**EXERCISE TASK**
Retype the lines starting at the one containing "Events (735, 54)" and ending at the one containing "Health Services (650, 54)", both included, exactly as they appear in the records below.

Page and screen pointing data
◆ ◆ ◆ ◆
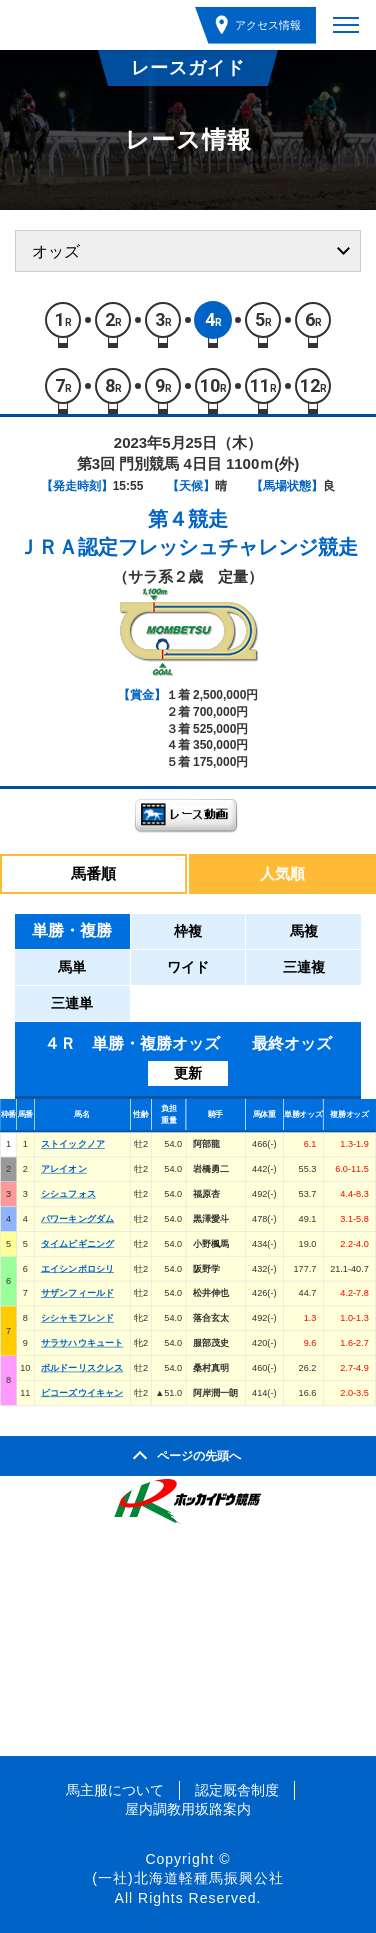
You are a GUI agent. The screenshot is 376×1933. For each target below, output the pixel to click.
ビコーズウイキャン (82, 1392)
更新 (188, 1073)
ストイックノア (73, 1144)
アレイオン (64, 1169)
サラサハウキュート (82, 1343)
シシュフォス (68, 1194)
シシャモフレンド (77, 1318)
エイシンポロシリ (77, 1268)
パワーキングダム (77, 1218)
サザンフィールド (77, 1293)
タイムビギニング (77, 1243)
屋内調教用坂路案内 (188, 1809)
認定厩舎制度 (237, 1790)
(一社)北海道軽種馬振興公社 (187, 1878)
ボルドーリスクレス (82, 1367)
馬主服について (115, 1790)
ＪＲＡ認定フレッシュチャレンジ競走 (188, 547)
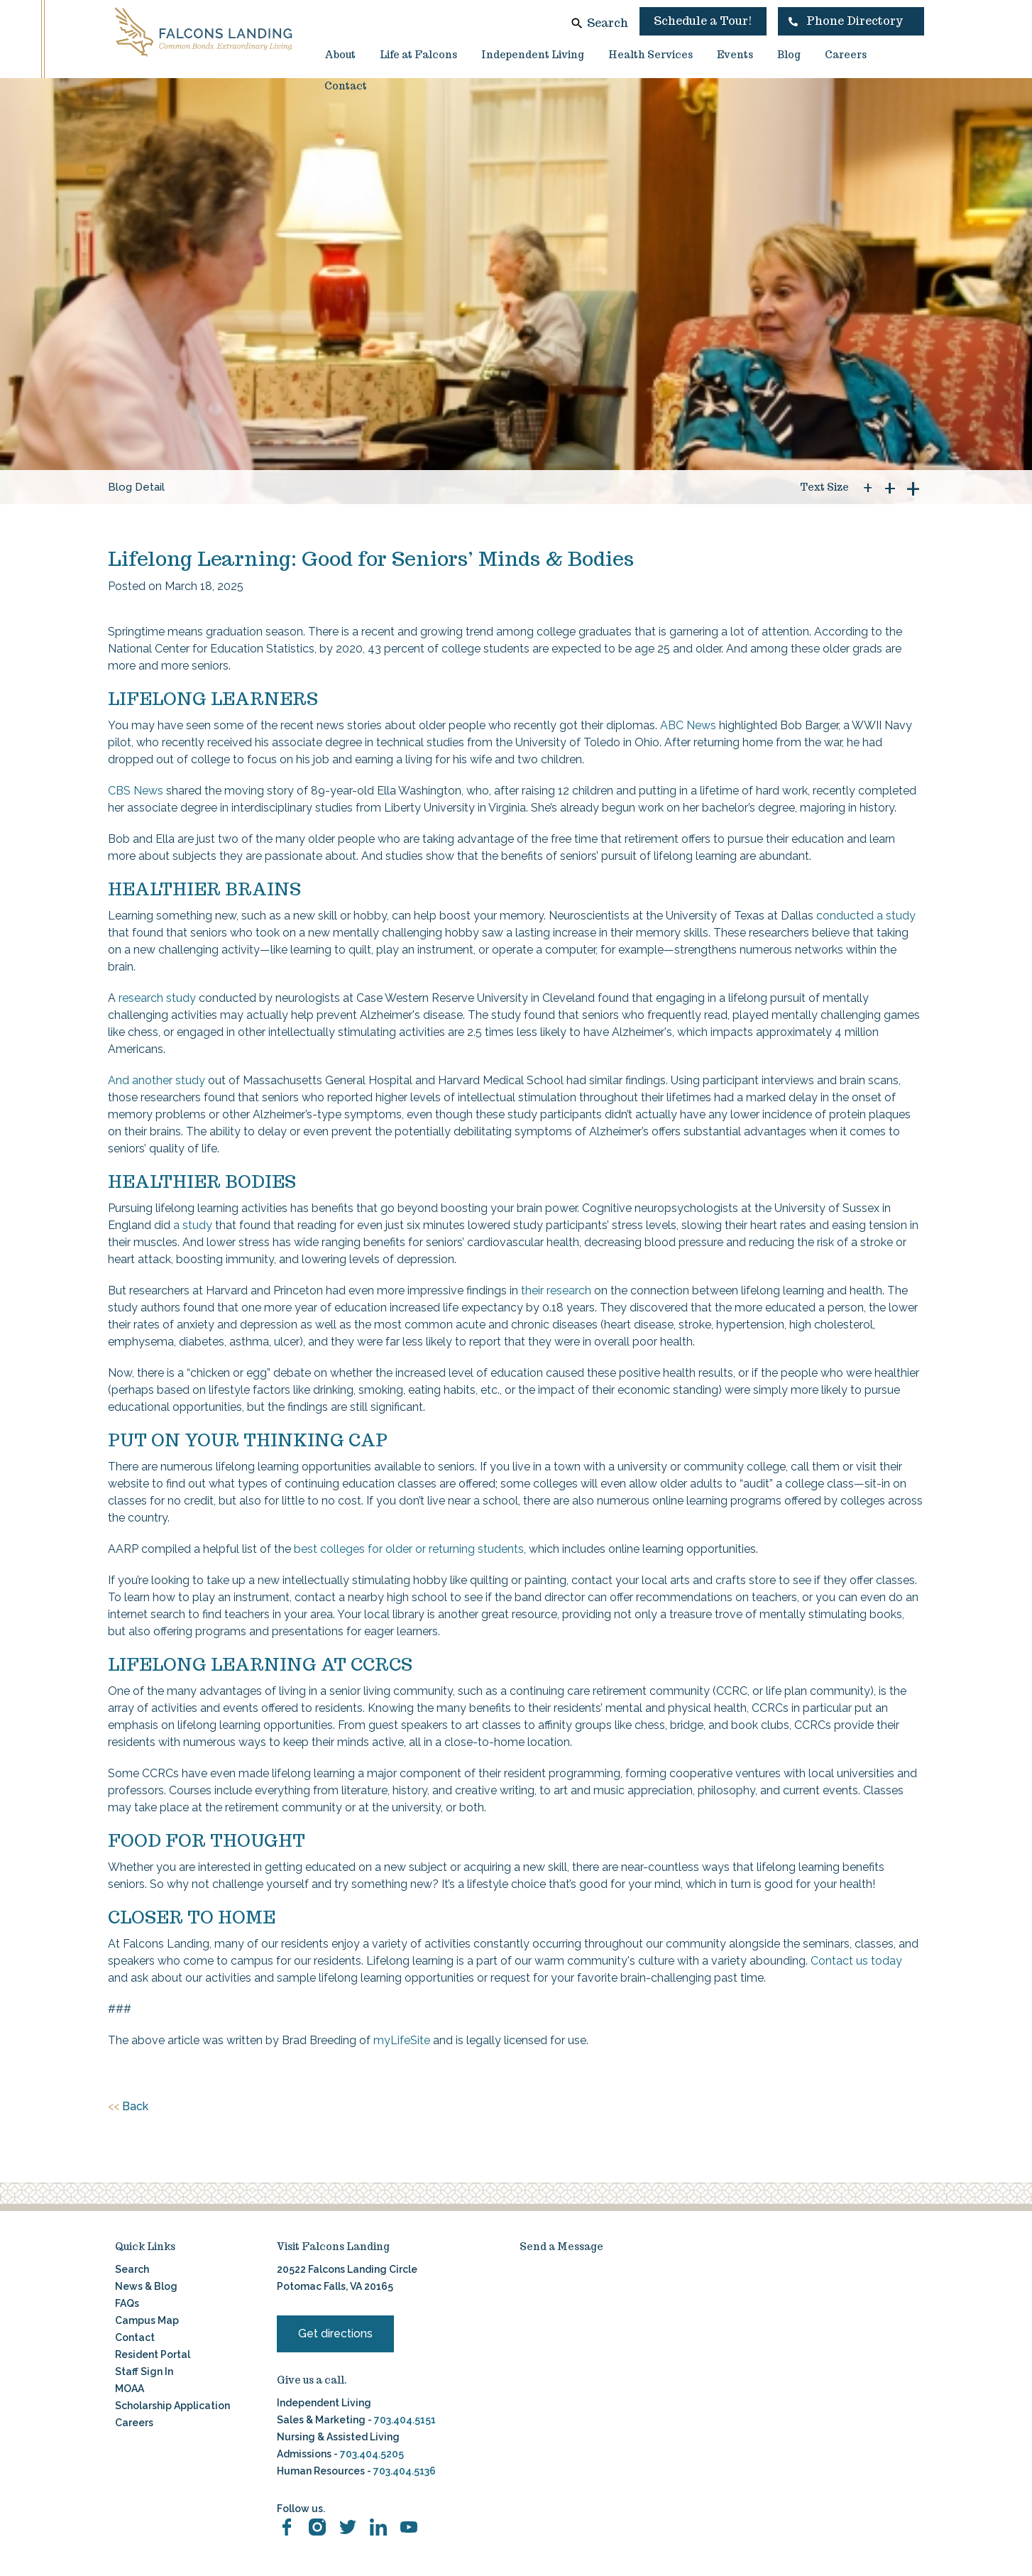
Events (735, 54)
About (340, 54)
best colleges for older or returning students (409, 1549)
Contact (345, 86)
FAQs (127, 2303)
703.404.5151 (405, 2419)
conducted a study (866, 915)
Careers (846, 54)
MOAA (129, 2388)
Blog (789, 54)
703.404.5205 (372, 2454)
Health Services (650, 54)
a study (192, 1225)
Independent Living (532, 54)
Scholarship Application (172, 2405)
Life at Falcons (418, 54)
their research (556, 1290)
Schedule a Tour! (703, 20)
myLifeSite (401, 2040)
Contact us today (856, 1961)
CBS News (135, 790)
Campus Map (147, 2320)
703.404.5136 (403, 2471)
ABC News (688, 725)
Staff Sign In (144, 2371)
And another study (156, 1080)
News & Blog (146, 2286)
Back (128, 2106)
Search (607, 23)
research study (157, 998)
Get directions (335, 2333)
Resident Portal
◆ ◆ ◆ ◆
**RIGHT ANSWER**
Events (735, 54)
About (340, 54)
best colleges for older or returning students (409, 1549)
Contact (345, 86)
FAQs (127, 2303)
703.404.5151 (405, 2419)
conducted a study (866, 915)
Careers (846, 54)
MOAA (129, 2388)
Blog (789, 54)
703.404.5205 (372, 2454)
Health Services (650, 54)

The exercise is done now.